* TASK ITEM *
Check each line of the entries for "tray" and report the ones that have it.

* MATERIAL FOR THIS EXERCISE *
• • • •
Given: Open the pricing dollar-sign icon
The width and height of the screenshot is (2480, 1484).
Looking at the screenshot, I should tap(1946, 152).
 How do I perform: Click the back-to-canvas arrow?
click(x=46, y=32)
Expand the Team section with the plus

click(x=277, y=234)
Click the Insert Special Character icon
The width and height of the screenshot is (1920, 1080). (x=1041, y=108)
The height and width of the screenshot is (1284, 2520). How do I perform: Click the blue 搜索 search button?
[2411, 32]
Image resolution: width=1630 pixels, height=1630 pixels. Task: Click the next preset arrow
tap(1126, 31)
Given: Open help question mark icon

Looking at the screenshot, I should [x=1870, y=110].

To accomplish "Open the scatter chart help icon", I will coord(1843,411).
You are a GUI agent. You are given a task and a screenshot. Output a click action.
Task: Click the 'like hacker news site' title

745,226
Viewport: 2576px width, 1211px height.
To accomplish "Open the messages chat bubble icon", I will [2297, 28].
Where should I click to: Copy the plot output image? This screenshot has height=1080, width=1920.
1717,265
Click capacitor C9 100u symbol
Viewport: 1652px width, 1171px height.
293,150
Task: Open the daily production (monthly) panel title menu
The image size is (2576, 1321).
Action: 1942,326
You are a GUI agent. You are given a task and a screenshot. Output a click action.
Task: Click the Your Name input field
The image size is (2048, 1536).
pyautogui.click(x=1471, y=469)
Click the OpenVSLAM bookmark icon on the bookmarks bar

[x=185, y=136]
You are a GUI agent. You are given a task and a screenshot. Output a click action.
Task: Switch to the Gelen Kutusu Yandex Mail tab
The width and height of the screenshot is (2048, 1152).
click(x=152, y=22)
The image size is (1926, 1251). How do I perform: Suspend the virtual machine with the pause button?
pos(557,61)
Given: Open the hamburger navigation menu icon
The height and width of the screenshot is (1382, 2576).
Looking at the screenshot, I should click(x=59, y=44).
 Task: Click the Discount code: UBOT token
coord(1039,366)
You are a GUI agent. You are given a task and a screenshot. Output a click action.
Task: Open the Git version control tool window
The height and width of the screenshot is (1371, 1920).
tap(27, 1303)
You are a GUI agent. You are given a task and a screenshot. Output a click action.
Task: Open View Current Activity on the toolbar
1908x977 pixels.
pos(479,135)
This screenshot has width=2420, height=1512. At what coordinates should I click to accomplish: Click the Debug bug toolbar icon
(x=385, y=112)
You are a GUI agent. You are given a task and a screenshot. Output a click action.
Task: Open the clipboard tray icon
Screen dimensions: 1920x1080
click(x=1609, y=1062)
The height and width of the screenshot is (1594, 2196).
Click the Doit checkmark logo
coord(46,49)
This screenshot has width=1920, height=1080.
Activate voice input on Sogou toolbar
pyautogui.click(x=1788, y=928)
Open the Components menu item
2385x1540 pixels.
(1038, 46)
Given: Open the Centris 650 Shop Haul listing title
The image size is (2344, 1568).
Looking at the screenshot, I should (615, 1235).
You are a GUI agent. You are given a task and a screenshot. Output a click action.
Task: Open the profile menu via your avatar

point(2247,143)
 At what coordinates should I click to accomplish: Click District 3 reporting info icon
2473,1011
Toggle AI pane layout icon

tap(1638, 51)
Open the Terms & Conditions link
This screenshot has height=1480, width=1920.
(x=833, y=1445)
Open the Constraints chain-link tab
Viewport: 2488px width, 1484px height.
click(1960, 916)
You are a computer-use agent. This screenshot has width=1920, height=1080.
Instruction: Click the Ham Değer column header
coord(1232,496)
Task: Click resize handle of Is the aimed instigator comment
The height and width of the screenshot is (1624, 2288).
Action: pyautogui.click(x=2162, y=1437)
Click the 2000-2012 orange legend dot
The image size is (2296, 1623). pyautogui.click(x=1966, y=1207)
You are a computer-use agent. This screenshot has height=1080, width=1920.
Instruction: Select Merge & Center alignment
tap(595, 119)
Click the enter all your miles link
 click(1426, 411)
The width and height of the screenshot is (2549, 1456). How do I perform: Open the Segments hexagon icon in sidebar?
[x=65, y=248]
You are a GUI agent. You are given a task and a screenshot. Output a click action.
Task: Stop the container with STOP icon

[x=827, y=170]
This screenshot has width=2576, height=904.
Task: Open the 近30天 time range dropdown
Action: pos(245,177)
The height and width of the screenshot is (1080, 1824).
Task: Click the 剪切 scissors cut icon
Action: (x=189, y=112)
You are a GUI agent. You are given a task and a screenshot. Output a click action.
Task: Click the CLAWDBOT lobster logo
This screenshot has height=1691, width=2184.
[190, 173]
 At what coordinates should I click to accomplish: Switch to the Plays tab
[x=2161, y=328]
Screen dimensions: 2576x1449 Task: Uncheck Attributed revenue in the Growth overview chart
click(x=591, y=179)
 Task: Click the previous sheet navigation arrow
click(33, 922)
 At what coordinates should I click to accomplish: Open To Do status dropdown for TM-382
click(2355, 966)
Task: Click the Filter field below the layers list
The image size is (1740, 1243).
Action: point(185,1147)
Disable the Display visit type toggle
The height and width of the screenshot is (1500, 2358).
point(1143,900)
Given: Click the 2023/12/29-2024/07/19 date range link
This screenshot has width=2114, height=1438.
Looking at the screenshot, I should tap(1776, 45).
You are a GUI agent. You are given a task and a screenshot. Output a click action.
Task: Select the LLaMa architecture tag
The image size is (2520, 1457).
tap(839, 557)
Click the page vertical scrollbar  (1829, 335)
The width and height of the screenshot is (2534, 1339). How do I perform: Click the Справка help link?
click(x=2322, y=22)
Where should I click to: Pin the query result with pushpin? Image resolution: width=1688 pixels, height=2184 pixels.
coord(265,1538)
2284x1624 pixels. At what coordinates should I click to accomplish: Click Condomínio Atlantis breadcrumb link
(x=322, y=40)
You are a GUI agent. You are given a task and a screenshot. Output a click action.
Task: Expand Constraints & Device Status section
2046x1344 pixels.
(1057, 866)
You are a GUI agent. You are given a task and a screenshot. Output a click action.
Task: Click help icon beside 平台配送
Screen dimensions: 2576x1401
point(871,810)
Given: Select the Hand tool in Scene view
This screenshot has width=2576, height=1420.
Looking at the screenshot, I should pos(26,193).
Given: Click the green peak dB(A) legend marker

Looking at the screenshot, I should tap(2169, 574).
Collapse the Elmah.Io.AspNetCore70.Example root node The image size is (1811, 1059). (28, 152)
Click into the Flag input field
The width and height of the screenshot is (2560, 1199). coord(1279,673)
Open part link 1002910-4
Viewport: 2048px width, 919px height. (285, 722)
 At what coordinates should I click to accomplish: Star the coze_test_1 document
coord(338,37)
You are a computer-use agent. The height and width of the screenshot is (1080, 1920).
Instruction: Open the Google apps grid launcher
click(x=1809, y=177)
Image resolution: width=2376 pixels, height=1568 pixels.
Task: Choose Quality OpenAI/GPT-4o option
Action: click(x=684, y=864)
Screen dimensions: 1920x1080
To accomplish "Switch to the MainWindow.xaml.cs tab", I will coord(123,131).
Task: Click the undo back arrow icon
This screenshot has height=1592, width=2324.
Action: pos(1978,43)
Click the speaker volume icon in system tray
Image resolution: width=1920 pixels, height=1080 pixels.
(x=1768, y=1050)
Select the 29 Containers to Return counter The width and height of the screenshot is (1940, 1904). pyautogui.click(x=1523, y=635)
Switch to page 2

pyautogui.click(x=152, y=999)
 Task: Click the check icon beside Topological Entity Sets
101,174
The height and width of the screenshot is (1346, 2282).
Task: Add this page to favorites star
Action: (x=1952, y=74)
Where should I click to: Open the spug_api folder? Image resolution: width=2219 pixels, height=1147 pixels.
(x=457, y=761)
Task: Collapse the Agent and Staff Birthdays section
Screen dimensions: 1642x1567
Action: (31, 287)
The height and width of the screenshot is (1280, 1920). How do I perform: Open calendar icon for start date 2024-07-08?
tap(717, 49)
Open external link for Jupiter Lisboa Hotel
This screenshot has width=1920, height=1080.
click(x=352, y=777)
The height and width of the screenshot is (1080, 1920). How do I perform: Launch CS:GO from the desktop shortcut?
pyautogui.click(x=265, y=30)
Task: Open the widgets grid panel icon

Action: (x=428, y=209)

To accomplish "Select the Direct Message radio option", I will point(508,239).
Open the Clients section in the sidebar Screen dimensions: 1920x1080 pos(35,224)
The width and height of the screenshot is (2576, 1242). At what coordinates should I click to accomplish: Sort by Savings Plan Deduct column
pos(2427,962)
• • • •
* SOLUTION FOR THIS EXERCISE *
Task: Open the clipboard tray icon
Click the speaker volume icon in system tray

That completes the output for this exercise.